Giuliani's legal team knew there wasn't evidence to support election fraud claims: Democratic Rep. Jamie Raskin cited emails from Rudy Giuliani's legal team, which shows that they did not have sufficient evidence of widespread voter fraud ahead of Jan. 6, 2021. "Even Rudy Giuliani's own legal team admitted that they did not have any real evidence of fraud sufficient to change the election results," Raskin said. Several officials, including those who were working on the Trump campaign, said they never saw evidence that backed up Rudy Giuliani's claims that there was election fraud.
Former attorney general said Trump asked to seize voting machines: A clip of former Attorney General Bill Barr's testimony played today by the committee revealed Trump asked Barr to seize voting machines after the 2020 election. "My recollection is the President said something like, well, some people say we could get, you know, to the bottom of this if the department sees the machines. It was a typical way of raising a point," Barr said. The former AG said he responded, "Absolutely not, there is no probable cause and I'm not going to seize any machines."
2:32 p.m.

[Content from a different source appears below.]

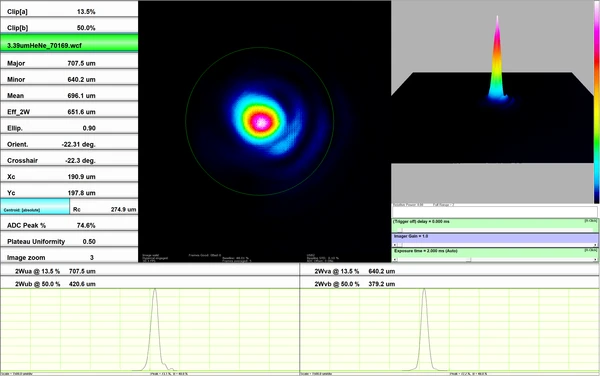
Task: Click the Exposure time slider right arrow
Action: point(595,259)
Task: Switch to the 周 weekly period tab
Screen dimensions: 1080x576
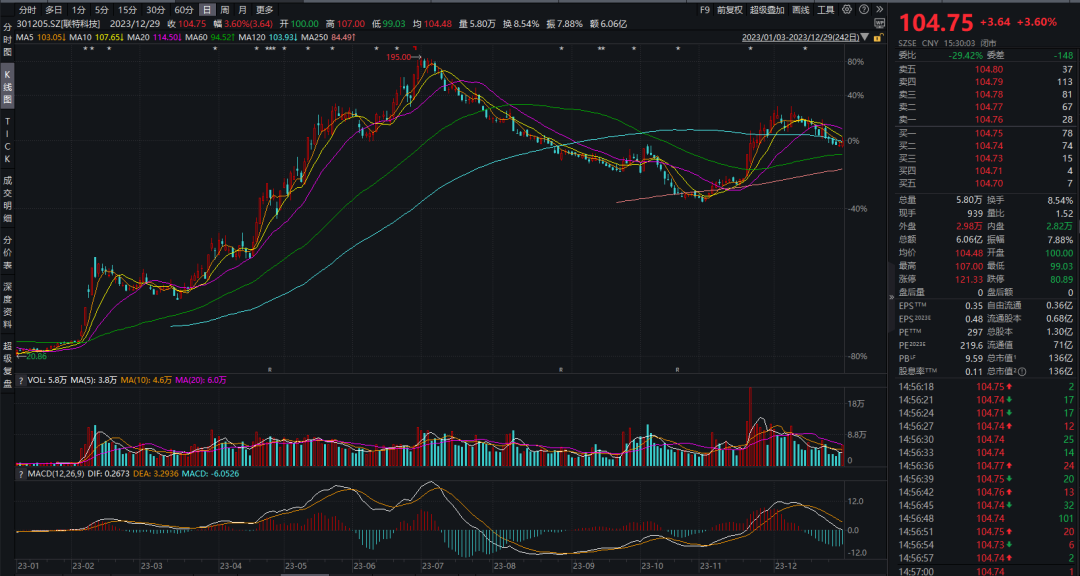Action: coord(225,10)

ET, July 12, 2022
Former Twitter employee recalls concern about Trump talking directly to extremists on platform
(Pool)
A former Twitter employee who worked on the team responsible for platform and content moderation policies throughout 2020 and 2021 said they were concerned that former President Trump seemed to be talking directly to extremist organizations on Twitter and "giving them directives."
They testified that they were worried Trump would use the platform to incite violence.

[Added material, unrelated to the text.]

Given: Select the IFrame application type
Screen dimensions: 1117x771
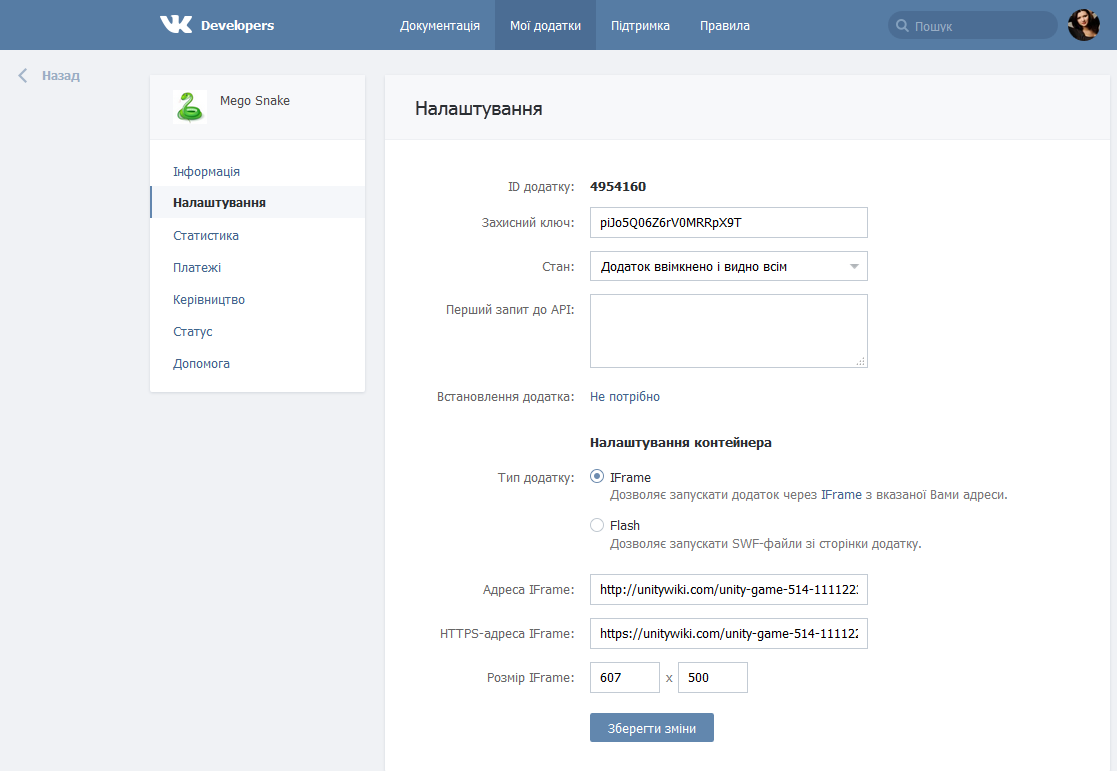Looking at the screenshot, I should [597, 477].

"If the former president Donald Trump or any other user on Twitter, he would've been permanently suspended a very long time ago," the former employee said, speaking anonymously.

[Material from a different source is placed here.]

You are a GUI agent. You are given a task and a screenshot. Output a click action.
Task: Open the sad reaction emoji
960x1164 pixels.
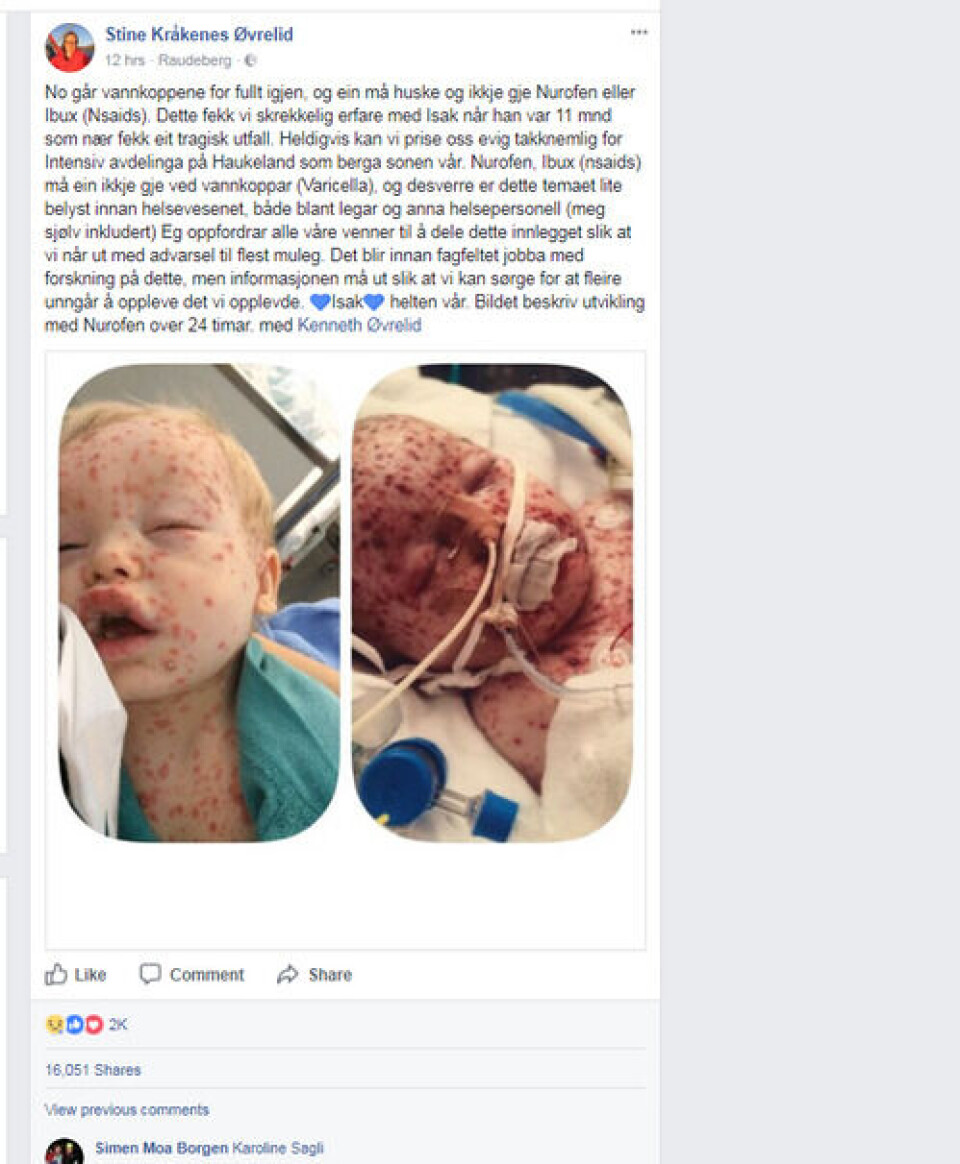[55, 1024]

Despite concerns, the employee said Trump remained on Twitter unchecked.
"It felt as if a mob was being organized and they were gathering together their weaponry and their logic and their reasoning behind why they were prepared to fight," they said.
On Dec. 19, the former President tweeted encouragement for his supporters to travel to Washington, DC, on Jan. 6, 2021. This tweet marked a turning point in the chatter, the former Twitter employee said.
Before the Dec. 19 tweet, the organization among extremist groups was "nonspecific but very clear," but after, the former employee said it became clear that people were willing to fight for the cause.
"It became clear not only with these individuals ready and willing, but the leader of their cause was asking them to join him in this cause and fighting for this cause in DC on Jan. 6 as well," the employee said.
They also said they were "shocked" by the responses to Trump's tweets.
"I very much believe that Donald Trump posted his tweet on December 19 was essentially staking a flag in DC on Jan. 6 for his supporters to come and rally," adding they were concerned about this gathering becoming violent.